Footsteps sounded on the worn stone paving, more shouts rang out, and Brance and Hylat sprang for the door. The oval was unlighted, but four widely separated disks gave a dim illumination to the street that encircled it. Only artists would be out that late in Zrilund Town, and three of them were standing uncertainly in the middle of the street.

“Dunno,” one responded to Brance’s question. “Someone fussing about the fountain. Ran the instant we hove into view.”

“Around the
fountain?
” Hylat exclaimed. He and Brance exchanged glances. “We’d better have a look. I’ll get a light.”

Hylat brought a handlight and led the way as they advanced on the celebrated Zrilund fountain. Suddenly he swore and leaped forward, and Brance hauled on him and told him not to be an idiot.

“Explosives!” Hylat gasped, trying to pull free.

“Then let’s handle them so only one of us gets blown up!” Brance snapped.
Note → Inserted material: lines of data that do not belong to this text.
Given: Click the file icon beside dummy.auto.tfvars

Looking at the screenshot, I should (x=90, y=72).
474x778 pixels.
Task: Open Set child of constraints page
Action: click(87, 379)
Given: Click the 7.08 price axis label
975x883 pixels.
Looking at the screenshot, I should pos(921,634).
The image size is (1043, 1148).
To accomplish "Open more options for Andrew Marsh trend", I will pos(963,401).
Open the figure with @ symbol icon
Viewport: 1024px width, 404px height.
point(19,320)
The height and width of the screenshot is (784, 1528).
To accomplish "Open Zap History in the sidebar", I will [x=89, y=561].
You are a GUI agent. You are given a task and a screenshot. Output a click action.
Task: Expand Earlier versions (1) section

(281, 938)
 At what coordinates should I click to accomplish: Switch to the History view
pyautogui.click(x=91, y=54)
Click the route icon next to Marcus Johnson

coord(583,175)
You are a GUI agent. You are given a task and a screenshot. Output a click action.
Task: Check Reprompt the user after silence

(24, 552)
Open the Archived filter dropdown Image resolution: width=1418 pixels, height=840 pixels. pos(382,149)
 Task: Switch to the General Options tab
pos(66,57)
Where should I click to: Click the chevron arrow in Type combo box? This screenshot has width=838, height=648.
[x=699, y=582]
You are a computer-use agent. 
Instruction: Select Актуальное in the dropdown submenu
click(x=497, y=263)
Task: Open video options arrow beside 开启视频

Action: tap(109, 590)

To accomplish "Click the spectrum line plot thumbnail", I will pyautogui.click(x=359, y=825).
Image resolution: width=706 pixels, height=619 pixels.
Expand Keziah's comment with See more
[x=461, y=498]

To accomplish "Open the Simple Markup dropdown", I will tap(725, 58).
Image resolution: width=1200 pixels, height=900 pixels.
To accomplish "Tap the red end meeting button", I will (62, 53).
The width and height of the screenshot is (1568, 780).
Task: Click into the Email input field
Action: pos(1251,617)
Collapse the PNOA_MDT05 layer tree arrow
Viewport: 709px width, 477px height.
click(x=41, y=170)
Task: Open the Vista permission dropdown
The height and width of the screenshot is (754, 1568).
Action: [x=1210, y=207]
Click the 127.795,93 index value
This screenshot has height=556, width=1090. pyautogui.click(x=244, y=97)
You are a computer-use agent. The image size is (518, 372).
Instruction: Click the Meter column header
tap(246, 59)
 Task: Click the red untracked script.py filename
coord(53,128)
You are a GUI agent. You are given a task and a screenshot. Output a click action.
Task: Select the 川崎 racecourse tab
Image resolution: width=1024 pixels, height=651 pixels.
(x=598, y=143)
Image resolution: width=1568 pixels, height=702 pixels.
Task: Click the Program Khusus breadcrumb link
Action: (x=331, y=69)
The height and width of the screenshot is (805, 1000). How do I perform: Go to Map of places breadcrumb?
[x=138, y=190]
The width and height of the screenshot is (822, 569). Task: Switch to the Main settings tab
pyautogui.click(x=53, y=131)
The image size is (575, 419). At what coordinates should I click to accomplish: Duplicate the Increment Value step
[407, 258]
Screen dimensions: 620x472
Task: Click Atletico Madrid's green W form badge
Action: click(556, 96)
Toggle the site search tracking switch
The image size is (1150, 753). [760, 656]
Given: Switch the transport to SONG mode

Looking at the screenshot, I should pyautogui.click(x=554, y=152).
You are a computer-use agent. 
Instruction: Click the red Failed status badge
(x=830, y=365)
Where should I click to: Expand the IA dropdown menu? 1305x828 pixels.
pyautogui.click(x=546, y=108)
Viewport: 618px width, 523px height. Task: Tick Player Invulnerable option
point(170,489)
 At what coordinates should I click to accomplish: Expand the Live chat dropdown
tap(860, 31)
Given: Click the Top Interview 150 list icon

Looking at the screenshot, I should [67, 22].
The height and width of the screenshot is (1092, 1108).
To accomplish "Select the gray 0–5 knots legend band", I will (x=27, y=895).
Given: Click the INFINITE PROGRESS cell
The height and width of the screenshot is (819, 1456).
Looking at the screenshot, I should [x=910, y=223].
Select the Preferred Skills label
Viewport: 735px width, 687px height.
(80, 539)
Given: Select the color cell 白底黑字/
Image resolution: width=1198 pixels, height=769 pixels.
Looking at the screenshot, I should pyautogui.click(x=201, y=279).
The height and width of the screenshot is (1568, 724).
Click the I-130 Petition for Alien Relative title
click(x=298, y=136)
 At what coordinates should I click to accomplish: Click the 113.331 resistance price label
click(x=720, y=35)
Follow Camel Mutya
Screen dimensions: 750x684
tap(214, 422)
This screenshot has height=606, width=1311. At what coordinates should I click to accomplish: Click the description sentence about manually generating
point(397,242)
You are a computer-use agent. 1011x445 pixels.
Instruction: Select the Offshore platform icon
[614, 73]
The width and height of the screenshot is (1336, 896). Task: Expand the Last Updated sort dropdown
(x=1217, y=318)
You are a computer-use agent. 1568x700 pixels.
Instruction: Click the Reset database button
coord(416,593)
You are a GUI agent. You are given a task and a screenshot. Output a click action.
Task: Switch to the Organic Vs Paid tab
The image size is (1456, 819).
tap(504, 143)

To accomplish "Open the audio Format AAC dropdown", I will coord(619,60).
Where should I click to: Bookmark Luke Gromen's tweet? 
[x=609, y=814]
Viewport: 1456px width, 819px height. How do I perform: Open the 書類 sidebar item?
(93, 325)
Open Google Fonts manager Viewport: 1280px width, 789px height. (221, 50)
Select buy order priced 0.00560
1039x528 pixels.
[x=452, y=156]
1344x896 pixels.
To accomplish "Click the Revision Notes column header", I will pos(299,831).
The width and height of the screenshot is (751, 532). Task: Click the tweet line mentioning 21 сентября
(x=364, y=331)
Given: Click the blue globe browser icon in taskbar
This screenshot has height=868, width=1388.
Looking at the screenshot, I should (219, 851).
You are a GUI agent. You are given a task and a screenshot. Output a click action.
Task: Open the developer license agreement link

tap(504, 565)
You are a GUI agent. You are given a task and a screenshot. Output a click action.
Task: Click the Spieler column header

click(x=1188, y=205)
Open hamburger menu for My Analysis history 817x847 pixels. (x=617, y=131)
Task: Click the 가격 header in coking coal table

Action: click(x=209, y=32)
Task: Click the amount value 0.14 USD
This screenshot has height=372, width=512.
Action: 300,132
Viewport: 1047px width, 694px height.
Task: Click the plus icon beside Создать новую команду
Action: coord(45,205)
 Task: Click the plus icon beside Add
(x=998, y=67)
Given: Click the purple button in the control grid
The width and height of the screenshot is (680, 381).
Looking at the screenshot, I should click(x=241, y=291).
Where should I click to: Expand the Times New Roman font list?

He sent Hylat scurrying for cutters and chased the artists back to a safe vantage point; and when Hylat returned, Brance cut the wires from a complicated timing device and carefully traced them to the four packs of explosive that had been buried around the fountain.

By the time he finished Zrilund was awake. Artists and townspeople teamed up for an exhaustive search of Zrilund Town, and when that uncovered no trace of the culprits, everyone sat around in grim determination waiting for the dawn. At first light they began a carefully organized search of the countryside, but nothing was found except a few strange marks on one of the beaches—proof that a boat had grounded there and that someone whose feet did not make human footprints had come ashore.

Neal Wargen said, “You couldn’t be more mistaken. Those footprints are proof positive that Jorno had nothing to do with this.”

“Who other than meszs leave mesz footprints?” Brance demanded hotly.

“Jaward Jorno is neither foolish nor careless. I don’t speak for his moral integrity because I know nothing about it, but I do know that if he’d been connected with this in any way you wouldn’t have found mesz footprints. Further, while I can make no guarantee for Jorno, I can for the meszs. Unlike we humans, they hurt no one, they damage nothing, they don’t even defend themselves when attacked.”